● Text passage:
--- Begin ---
YouTube is introducing a handful of new features for creators and institutions using the platform for educational content.

In a blog post today, YouTube says it’s launching an embeddable video player for education apps that removes ads, external links, and recommendations so viewers can “avoid distractions.” Having a player without YouTube’s recommendation algorithm — built to keep you watching and serve you new content — is probably good for students using the platform for school. YouTube’s recommendation algorithm has been the subject of scrutiny for years over how it can serve up extreme content and misinformation.

The ad- and recommendation-free player will be open to select partners to start, including education tech companies like EDpuzzle, Google Classroom, Purdue University, and Purdue Global.

 

A YouTube course titled “Let’s built a website” with a playlist of videos available for purchase.
--- End ---
● Data shown:
--- Begin ---
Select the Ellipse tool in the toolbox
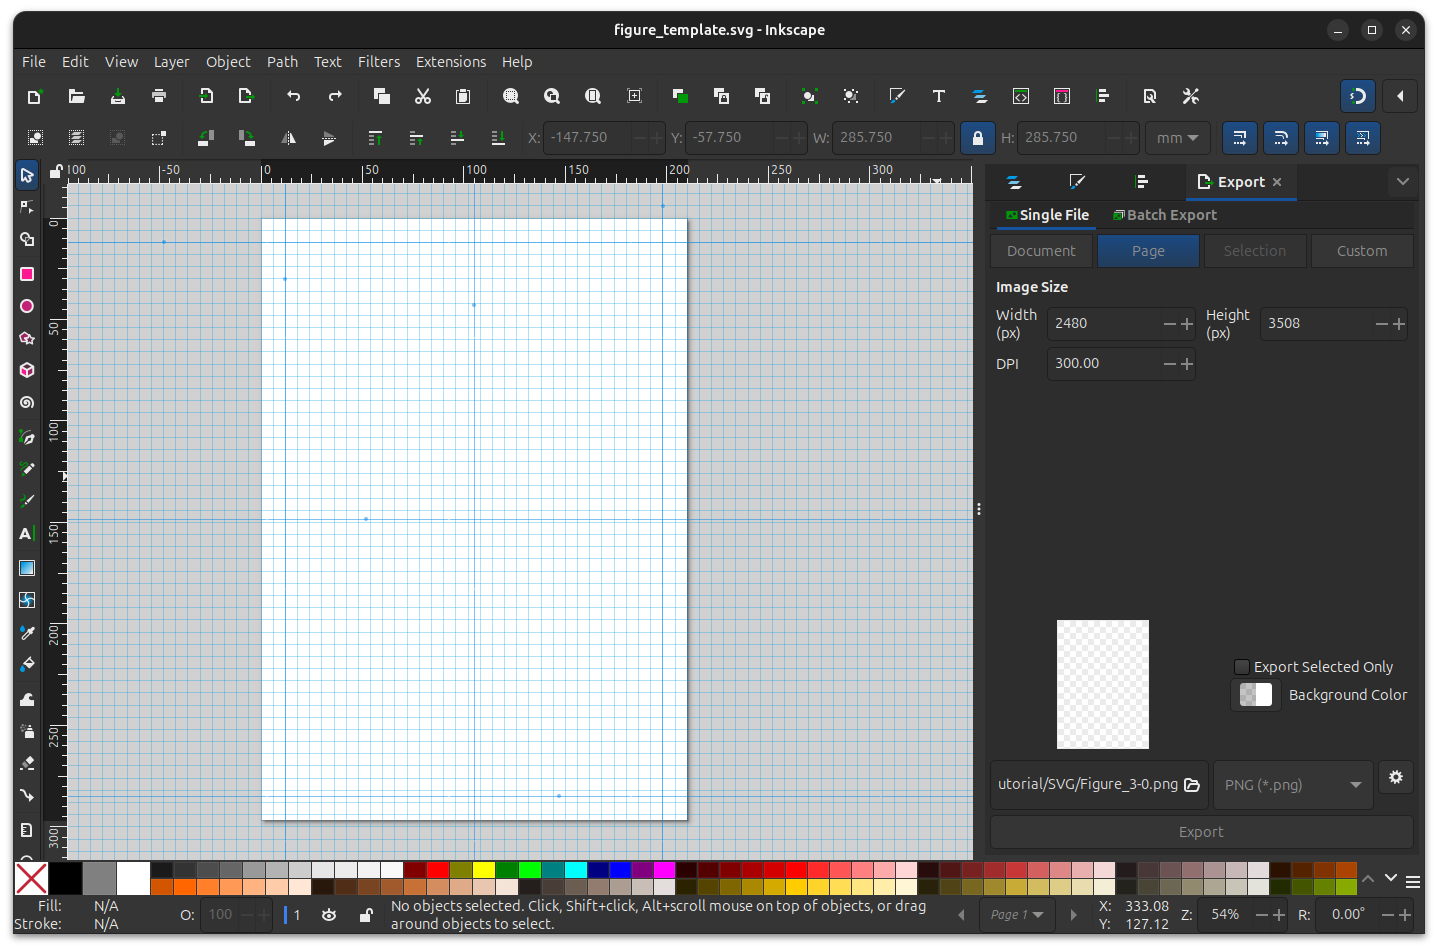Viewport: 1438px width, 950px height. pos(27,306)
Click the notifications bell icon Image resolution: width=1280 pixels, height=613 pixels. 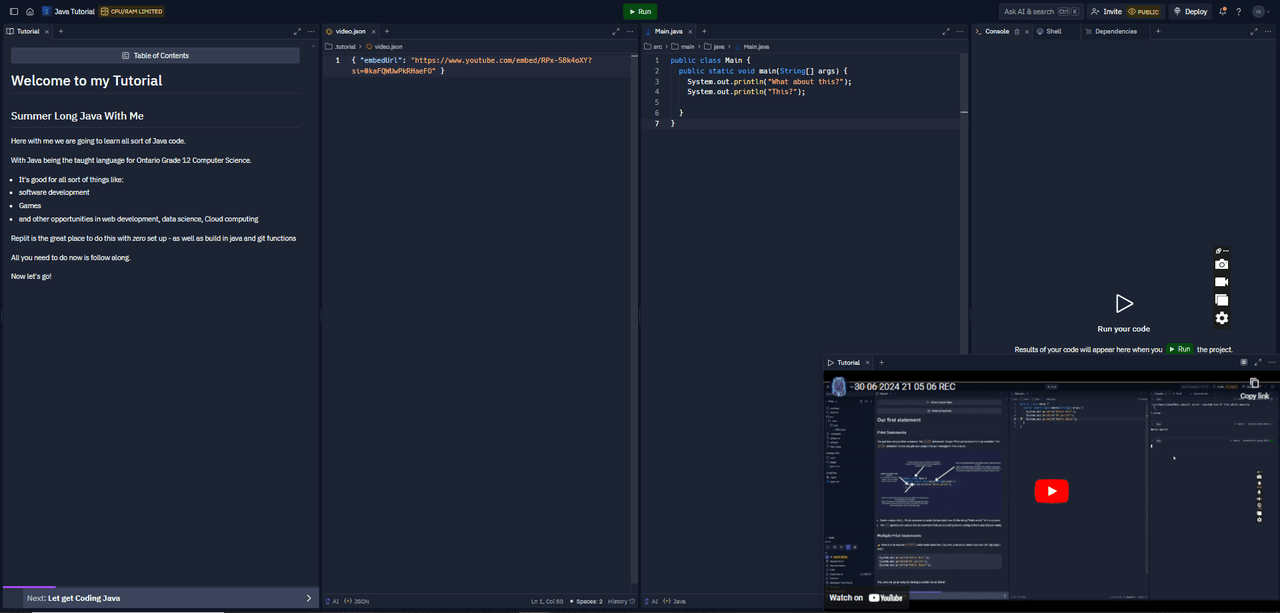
--- End ---
● Given exercise: Continue the article about YouTube's new features for educational content, starting after the last sentence shown.

● Output below:
Creators will be able to make Courses free or paid. Image: YouTube

 

 

 

YouTube also announced new tools for creators making educational content on the platform — including ways to charge viewers for their videos. Beginning next year, certain creators will be able to make free or paid “Courses,” with playlists of videos set up for audiences. If a viewer buys a course, they’ll be able to watch the content ad-free and play the videos in the background. Courses will come to the US and South Korea first in beta.

Finally, YouTube announced a new quiz Feature that creators can set up in the community tab on their channel that relates to the educational content they make. The company will introduce quizzes in beta in the coming months, with creators getting access to the Feature next year.

YouTube has introduced other initiatives and features in recent years around learning on the platform, like a $20 million fund for creators making education videos and recommendation-free playlists for topics like math, science, and music.